=== Records supplied ===

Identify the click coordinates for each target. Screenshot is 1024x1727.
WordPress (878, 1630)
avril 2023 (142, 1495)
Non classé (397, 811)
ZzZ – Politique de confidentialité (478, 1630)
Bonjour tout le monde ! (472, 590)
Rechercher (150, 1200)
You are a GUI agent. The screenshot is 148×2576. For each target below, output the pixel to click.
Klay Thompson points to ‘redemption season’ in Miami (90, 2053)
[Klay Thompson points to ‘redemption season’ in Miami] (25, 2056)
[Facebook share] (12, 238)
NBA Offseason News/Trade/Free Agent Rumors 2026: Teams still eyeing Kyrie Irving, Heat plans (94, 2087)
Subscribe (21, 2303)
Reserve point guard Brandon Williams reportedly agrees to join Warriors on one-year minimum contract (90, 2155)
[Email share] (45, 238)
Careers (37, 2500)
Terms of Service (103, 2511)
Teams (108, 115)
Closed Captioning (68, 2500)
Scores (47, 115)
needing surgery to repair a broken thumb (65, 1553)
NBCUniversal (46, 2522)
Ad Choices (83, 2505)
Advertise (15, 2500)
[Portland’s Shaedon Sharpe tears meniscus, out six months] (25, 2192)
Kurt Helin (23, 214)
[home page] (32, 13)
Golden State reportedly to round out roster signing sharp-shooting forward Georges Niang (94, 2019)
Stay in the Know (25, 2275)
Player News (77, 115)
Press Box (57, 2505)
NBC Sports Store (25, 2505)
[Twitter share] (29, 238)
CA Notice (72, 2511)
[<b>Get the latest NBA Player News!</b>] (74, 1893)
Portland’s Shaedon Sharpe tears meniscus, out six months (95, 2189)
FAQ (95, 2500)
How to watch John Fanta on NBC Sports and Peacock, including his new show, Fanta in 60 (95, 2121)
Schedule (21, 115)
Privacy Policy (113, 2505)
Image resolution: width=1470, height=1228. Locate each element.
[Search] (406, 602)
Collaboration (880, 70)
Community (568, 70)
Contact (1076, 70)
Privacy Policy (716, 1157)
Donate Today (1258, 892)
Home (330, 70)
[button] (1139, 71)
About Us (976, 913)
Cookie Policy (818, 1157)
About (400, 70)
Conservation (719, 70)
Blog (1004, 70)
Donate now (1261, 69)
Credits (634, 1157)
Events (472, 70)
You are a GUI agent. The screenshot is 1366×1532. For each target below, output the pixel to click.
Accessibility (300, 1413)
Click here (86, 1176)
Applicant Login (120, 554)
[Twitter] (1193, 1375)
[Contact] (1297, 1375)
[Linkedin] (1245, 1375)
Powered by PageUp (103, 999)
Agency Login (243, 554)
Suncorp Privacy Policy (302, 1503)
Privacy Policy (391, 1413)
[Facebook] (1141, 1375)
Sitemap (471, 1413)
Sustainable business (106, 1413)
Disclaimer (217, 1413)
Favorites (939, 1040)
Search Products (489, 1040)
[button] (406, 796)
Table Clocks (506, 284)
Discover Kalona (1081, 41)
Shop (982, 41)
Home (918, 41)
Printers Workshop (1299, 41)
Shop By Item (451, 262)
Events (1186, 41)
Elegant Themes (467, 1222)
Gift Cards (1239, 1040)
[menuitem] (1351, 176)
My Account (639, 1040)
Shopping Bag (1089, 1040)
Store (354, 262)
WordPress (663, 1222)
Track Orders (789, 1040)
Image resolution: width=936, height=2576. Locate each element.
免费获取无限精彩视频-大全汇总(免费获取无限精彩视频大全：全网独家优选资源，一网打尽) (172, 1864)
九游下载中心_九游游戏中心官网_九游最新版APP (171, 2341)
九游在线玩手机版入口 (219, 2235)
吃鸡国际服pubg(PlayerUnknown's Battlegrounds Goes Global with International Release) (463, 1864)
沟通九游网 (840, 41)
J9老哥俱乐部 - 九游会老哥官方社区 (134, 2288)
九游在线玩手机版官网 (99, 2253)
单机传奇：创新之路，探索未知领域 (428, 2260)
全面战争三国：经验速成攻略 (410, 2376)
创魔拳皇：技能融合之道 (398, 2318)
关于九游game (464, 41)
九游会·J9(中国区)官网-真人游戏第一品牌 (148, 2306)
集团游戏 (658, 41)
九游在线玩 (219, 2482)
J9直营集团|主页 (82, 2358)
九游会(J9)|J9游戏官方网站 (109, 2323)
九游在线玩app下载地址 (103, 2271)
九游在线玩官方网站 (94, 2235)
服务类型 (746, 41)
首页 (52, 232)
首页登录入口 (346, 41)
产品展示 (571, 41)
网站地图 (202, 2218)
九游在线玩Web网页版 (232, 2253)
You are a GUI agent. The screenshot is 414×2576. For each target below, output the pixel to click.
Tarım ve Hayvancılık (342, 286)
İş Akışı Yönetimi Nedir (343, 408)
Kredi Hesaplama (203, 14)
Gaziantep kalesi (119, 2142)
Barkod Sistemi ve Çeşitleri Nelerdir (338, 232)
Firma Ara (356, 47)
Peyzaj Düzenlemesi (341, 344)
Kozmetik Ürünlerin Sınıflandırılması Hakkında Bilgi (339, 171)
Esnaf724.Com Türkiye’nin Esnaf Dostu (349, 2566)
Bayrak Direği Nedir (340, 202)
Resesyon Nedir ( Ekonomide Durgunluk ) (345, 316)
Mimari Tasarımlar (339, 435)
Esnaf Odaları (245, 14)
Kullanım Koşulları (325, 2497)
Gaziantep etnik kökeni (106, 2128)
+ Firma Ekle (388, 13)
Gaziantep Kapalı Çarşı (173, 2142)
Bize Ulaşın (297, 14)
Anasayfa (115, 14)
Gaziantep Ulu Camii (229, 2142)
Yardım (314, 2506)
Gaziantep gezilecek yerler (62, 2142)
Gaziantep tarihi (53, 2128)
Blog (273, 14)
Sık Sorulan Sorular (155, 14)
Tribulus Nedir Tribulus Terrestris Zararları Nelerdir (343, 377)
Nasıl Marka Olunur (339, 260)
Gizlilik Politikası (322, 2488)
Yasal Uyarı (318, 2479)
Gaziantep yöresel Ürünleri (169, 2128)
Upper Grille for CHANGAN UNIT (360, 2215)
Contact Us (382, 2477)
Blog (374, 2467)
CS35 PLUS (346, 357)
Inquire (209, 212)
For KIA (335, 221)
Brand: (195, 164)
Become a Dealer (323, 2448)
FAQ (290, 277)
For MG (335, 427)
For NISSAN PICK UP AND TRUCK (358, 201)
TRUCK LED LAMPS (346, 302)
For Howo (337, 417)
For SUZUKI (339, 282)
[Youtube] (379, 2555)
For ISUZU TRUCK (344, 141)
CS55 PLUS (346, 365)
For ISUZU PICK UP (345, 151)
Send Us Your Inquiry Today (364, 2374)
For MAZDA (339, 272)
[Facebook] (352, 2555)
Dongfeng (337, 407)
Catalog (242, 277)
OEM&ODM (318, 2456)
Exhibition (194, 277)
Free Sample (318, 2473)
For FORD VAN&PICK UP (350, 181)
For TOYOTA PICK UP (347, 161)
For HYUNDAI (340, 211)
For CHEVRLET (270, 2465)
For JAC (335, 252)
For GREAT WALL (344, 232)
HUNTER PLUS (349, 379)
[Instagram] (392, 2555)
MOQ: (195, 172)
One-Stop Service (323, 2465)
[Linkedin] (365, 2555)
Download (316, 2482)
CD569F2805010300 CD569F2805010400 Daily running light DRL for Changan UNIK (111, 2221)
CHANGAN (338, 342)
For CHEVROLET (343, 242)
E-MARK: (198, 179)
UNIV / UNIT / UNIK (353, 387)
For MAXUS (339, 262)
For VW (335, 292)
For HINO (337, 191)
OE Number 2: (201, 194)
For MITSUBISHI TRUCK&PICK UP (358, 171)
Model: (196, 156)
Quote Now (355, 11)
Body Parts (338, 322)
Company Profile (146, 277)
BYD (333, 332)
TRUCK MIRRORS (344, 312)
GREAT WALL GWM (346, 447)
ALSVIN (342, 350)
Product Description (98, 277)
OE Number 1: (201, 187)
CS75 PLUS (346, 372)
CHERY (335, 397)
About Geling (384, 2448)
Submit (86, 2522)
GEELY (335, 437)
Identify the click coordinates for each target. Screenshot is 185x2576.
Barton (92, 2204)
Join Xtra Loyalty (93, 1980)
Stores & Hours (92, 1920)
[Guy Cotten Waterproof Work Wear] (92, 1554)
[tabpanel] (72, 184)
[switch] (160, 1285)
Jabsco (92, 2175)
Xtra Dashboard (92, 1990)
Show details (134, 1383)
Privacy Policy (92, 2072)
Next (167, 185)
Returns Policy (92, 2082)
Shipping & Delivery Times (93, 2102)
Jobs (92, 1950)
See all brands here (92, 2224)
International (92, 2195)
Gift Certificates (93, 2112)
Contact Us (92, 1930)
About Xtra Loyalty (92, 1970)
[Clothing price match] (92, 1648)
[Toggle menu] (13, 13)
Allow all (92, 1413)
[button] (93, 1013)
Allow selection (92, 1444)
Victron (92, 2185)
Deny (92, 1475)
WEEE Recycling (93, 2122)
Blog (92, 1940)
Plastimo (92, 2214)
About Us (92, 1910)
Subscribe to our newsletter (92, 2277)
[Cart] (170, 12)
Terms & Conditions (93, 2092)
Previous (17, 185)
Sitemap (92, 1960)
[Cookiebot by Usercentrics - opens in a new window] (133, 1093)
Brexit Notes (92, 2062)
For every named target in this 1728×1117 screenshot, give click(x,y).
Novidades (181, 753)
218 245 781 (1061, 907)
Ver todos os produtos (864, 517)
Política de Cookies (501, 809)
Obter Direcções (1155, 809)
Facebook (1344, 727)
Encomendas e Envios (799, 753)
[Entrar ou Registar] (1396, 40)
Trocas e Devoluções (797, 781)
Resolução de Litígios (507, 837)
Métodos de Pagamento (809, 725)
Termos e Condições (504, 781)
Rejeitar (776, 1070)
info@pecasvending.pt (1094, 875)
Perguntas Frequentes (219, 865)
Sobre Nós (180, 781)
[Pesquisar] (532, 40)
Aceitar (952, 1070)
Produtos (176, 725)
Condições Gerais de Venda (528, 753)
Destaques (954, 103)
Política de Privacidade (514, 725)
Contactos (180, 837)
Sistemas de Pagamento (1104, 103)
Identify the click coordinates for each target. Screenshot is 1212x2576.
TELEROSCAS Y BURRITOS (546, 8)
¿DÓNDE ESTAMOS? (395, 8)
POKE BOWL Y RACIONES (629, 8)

===

* [Required action]: Output only the number of lines in the data above that include the word "height".

* [Result of this task]: 2